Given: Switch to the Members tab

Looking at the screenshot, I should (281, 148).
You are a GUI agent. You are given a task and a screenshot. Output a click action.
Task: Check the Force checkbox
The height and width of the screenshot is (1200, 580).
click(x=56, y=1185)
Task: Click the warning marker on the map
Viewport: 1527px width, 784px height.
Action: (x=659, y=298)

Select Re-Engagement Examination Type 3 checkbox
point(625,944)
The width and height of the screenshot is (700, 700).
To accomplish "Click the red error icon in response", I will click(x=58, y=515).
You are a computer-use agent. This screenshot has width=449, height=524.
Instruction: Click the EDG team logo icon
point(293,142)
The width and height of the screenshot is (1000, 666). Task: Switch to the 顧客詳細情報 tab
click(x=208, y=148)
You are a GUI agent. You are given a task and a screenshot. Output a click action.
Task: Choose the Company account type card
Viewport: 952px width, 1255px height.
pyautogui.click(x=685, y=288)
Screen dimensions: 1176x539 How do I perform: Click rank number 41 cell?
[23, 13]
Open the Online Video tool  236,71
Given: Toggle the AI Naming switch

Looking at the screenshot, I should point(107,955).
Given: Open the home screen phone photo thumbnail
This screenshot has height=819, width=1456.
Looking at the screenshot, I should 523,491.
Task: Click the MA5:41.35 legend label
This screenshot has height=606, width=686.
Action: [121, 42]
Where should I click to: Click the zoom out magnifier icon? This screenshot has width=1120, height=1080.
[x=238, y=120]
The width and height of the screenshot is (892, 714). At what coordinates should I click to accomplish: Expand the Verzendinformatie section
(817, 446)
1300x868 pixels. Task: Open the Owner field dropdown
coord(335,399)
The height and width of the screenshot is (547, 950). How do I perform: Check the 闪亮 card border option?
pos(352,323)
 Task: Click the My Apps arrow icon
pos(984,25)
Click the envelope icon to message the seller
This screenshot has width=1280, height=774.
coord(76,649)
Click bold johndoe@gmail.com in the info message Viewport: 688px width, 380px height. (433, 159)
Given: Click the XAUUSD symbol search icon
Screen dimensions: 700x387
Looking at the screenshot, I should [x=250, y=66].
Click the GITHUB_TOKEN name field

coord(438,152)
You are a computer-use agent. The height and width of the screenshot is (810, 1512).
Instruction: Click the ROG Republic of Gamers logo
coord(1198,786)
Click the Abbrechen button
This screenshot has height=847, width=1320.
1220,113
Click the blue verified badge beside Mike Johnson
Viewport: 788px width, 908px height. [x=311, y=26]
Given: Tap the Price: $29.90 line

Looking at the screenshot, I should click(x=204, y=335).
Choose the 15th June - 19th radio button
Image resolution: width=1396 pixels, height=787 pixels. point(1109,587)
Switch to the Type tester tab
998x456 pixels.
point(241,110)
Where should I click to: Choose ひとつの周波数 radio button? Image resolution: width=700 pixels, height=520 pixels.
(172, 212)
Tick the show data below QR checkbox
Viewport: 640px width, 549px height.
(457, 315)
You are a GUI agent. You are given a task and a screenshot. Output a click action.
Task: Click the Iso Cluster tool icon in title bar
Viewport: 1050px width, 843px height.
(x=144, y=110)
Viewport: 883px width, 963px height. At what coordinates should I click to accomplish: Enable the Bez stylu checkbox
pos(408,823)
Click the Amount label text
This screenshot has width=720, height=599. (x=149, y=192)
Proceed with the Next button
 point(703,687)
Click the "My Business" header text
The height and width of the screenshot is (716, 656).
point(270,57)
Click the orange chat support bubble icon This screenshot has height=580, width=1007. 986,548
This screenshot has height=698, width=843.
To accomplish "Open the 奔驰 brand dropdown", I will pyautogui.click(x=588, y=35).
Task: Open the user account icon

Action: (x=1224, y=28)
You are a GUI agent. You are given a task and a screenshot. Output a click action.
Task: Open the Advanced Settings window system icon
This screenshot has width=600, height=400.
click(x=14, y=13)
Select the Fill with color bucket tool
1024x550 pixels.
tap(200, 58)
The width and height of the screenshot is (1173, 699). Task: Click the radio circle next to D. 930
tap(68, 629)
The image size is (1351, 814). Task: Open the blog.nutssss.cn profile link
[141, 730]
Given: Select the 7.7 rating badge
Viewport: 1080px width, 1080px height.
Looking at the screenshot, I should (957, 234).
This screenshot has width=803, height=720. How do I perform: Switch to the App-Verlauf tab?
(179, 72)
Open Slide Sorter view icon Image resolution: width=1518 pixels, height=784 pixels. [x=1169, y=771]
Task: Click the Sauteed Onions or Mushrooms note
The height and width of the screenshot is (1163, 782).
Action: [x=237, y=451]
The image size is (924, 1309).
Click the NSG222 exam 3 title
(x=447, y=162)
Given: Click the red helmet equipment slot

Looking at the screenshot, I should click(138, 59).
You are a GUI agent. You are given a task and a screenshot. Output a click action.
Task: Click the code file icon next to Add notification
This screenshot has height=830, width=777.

:::

What is expected: Give the data again. Keep every line identical.

Task solution:
Given: Switch to the Members tab

Looking at the screenshot, I should (281, 148).
You are a GUI agent. You are given a task and a screenshot. Output a click action.
Task: Check the Force checkbox
The height and width of the screenshot is (1200, 580).
click(x=56, y=1185)
Task: Click the warning marker on the map
Viewport: 1527px width, 784px height.
Action: (x=659, y=298)

Select Re-Engagement Examination Type 3 checkbox
point(625,944)
The width and height of the screenshot is (700, 700).
To accomplish "Click the red error icon in response", I will click(x=58, y=515).
You are a computer-use agent. This screenshot has width=449, height=524.
Instruction: Click the EDG team logo icon
point(293,142)
The width and height of the screenshot is (1000, 666). Task: Switch to the 顧客詳細情報 tab
click(x=208, y=148)
You are a GUI agent. You are given a task and a screenshot. Output a click action.
Task: Choose the Company account type card
Viewport: 952px width, 1255px height.
pyautogui.click(x=685, y=288)
Screen dimensions: 1176x539 How do I perform: Click rank number 41 cell?
[23, 13]
Open the Online Video tool  236,71
Given: Toggle the AI Naming switch

Looking at the screenshot, I should point(107,955).
Given: Open the home screen phone photo thumbnail
This screenshot has height=819, width=1456.
Looking at the screenshot, I should 523,491.
Task: Click the MA5:41.35 legend label
This screenshot has height=606, width=686.
Action: [121, 42]
Where should I click to: Click the zoom out magnifier icon? This screenshot has width=1120, height=1080.
[x=238, y=120]
The width and height of the screenshot is (892, 714). At what coordinates should I click to accomplish: Expand the Verzendinformatie section
(817, 446)
1300x868 pixels. Task: Open the Owner field dropdown
coord(335,399)
The height and width of the screenshot is (547, 950). How do I perform: Check the 闪亮 card border option?
pos(352,323)
 Task: Click the My Apps arrow icon
pos(984,25)
Click the envelope icon to message the seller
This screenshot has width=1280, height=774.
coord(76,649)
Click bold johndoe@gmail.com in the info message Viewport: 688px width, 380px height. (433, 159)
Given: Click the XAUUSD symbol search icon
Screen dimensions: 700x387
Looking at the screenshot, I should [x=250, y=66].
Click the GITHUB_TOKEN name field

coord(438,152)
You are a computer-use agent. The height and width of the screenshot is (810, 1512).
Instruction: Click the ROG Republic of Gamers logo
coord(1198,786)
Click the Abbrechen button
This screenshot has height=847, width=1320.
1220,113
Click the blue verified badge beside Mike Johnson
Viewport: 788px width, 908px height. [x=311, y=26]
Given: Tap the Price: $29.90 line

Looking at the screenshot, I should click(x=204, y=335).
Choose the 15th June - 19th radio button
Image resolution: width=1396 pixels, height=787 pixels. point(1109,587)
Switch to the Type tester tab
998x456 pixels.
point(241,110)
Where should I click to: Choose ひとつの周波数 radio button? Image resolution: width=700 pixels, height=520 pixels.
(172, 212)
Tick the show data below QR checkbox
Viewport: 640px width, 549px height.
(457, 315)
You are a GUI agent. You are given a task and a screenshot. Output a click action.
Task: Click the Iso Cluster tool icon in title bar
Viewport: 1050px width, 843px height.
(x=144, y=110)
Viewport: 883px width, 963px height. At what coordinates should I click to accomplish: Enable the Bez stylu checkbox
pos(408,823)
Click the Amount label text
This screenshot has width=720, height=599. (x=149, y=192)
Proceed with the Next button
 point(703,687)
Click the "My Business" header text
The height and width of the screenshot is (716, 656).
point(270,57)
Click the orange chat support bubble icon This screenshot has height=580, width=1007. 986,548
This screenshot has height=698, width=843.
To accomplish "Open the 奔驰 brand dropdown", I will pyautogui.click(x=588, y=35).
Task: Open the user account icon

Action: (x=1224, y=28)
You are a GUI agent. You are given a task and a screenshot. Output a click action.
Task: Open the Advanced Settings window system icon
This screenshot has width=600, height=400.
click(x=14, y=13)
Select the Fill with color bucket tool
1024x550 pixels.
tap(200, 58)
The width and height of the screenshot is (1173, 699). Task: Click the radio circle next to D. 930
tap(68, 629)
The image size is (1351, 814). Task: Open the blog.nutssss.cn profile link
[141, 730]
Given: Select the 7.7 rating badge
Viewport: 1080px width, 1080px height.
Looking at the screenshot, I should (957, 234).
This screenshot has width=803, height=720. How do I perform: Switch to the App-Verlauf tab?
(179, 72)
Open Slide Sorter view icon Image resolution: width=1518 pixels, height=784 pixels. [x=1169, y=771]
Task: Click the Sauteed Onions or Mushrooms note
The height and width of the screenshot is (1163, 782).
Action: [x=237, y=451]
The image size is (924, 1309).
Click the NSG222 exam 3 title
(x=447, y=162)
Given: Click the red helmet equipment slot

Looking at the screenshot, I should click(138, 59).
You are a GUI agent. You are given a task and a screenshot. Output a click action.
Task: Click the code file icon next to Add notification
This screenshot has height=830, width=777.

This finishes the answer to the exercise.